→ Задания
a: Воспроизведите дословно отрывок текста о Набокове от слов "В отношении Набокова" до слов "реализме, принципами типизации." включительно.
b: Перечислите все произведения Набокова, названия которых упоминаются в тексте о Набокове.

Эта вывернутость и искалеченность любви у героев Набокова обусловлена очень странной чертой его писательского мира, основанного на активном неприятии женского начала — от того его варианта, который показан в «Лолите», до комически сниженного образа развратницы Марфиньки в «Приглашении на казнь», радостно сообщающей Цинциннату Ц. о своих изменах, и пустой и самодовольной невесты Лужина, даже и не подозревавшей о той странной игре с жизнью, которую ведет по законам шахмат ее муж («Защита Лужина»). Даже в «Даре», где любовь Годунова–Чердынцева к Зине освещена человеческим светом и основана на взаимной и безусловной поддерже, Набоков не может не улыбаться. Роман заканчивает отъездом родителей Зины, комнату в квартире которых снимает Федор Константинович, — герои, наконец, могут оказаться наедине. Но увы, вход в дом, который теперь станет их общим домом, для них закрыт: обе связки ключей по рассеянности Зининых родителей и самого Федора Константиновича остались в передней и в ящике письменного стола. Писатель оставит своих счастливых героев за несколько шагов до подъезда, когда волей–неволей они выяснят, что надежда на ключ, лежащий в милой дамской сумочке или в кармане пиджака, увы, эфемерна, «С колен поднимается Евгений, но удаляется поэт» — Набоков тоже оставляет своего героя в минуту не то чтобы злую, но весьма досадную для него.

Впрочем, это самая милая шутка, которую сыграл Набоков с влюбленными из своих романов.

В отношении Набокова к своим героям сказались как раз те черты характера самого автора, о которых мы говорили: индивидуализм, возведенный в жизненный принцип, желанное творческое и личное одиночество, неприятие соседства в любых его формах, недоверие к простым и естественным человеческим чувствам. Подобная совершенно новая для русской литературы этическая система, утверждаемая писателем, основанная на принципиальном индивидуализме и пафосе общественного неслужения, вела к разрыву с традицией и в сфере эстетической: Набоков отказался от реализма и пришел к модернистской эстетике. В результате в его творчестве происходит разрушение реалистического характера, что обусловлено иными, чем в реализме, принципами типизации.

→ Записанные данные
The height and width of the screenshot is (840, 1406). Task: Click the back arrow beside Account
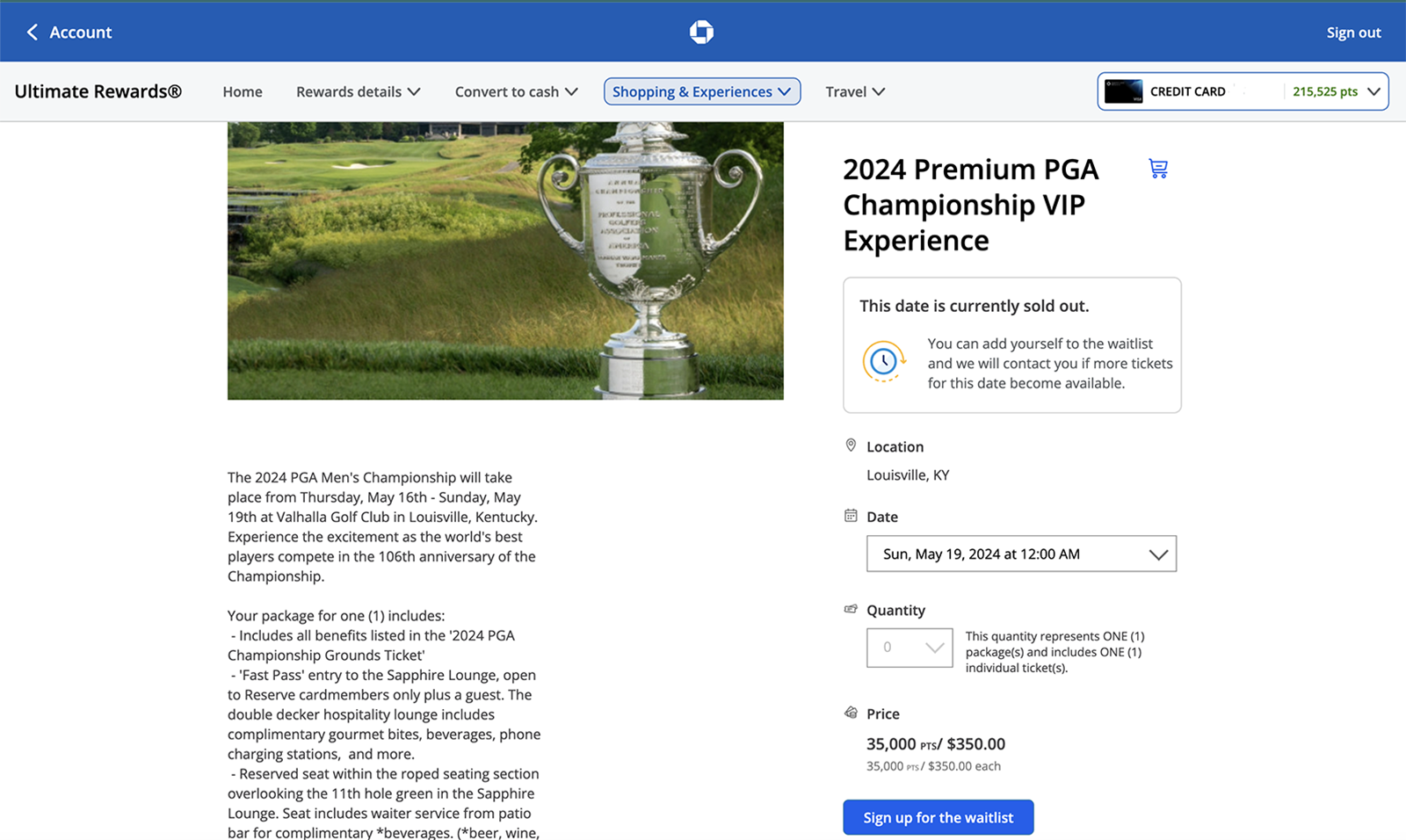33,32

==

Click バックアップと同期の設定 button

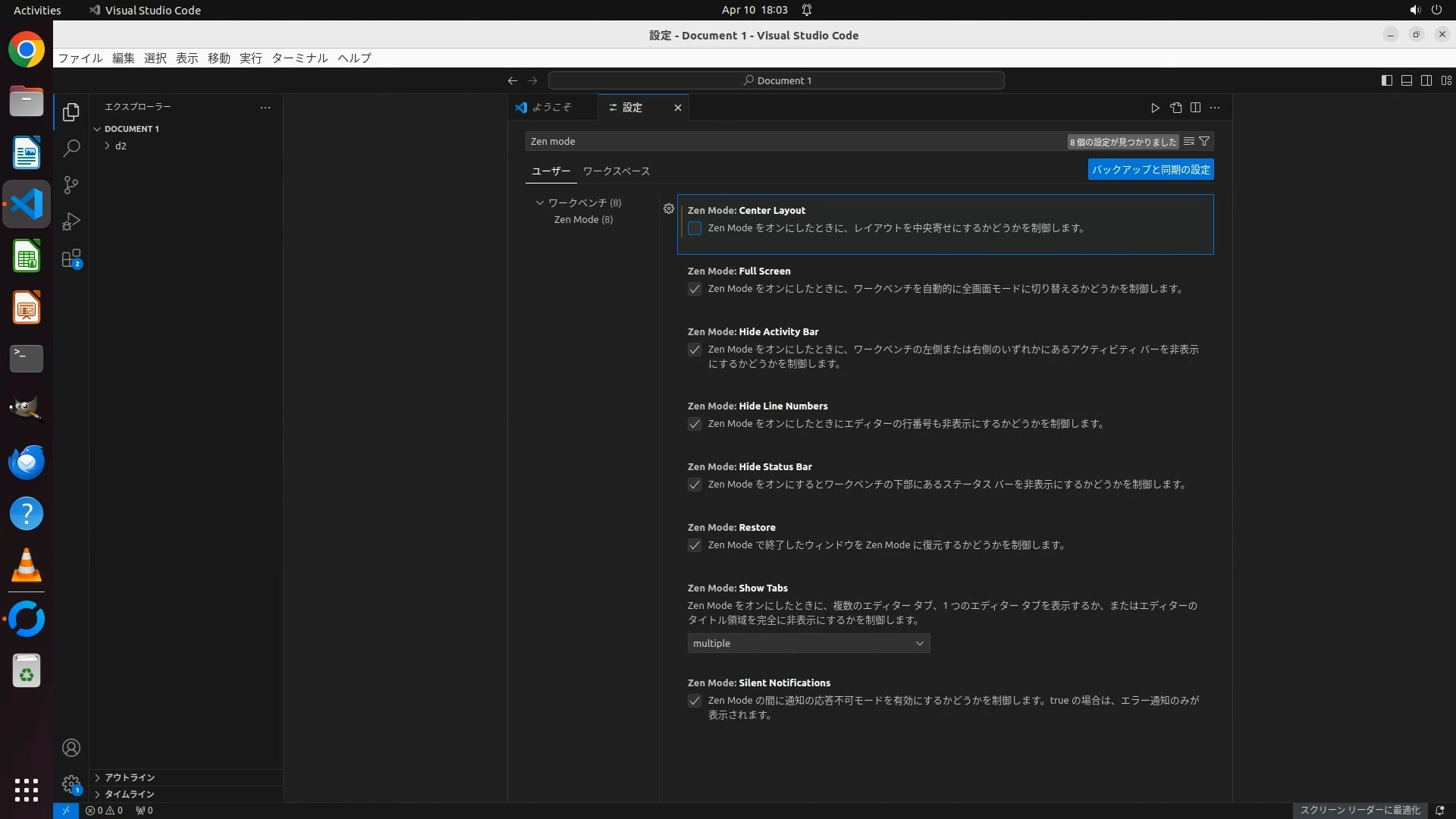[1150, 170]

→ Ответы
a:
В отношении Набокова к своим героям сказались как раз те черты характера самого автора, о которых мы говорили: индивидуализм, возведенный в жизненный принцип, желанное творческое и личное одиночество, неприятие соседства в любых его формах, недоверие к простым и естественным человеческим чувствам. Подобная совершенно новая для русской литературы этическая система, утверждаемая писателем, основанная на принципиальном индивидуализме и пафосе общественного неслужения, вела к разрыву с традицией и в сфере эстетической: Набоков отказался от реализма и пришел к модернистской эстетике. В результате в его творчестве происходит разрушение реалистического характера, что обусловлено иными, чем в реализме, принципами типизации.

b:
«Лолита»
«Приглашение на казнь»
«Защита Лужина»
«Дар»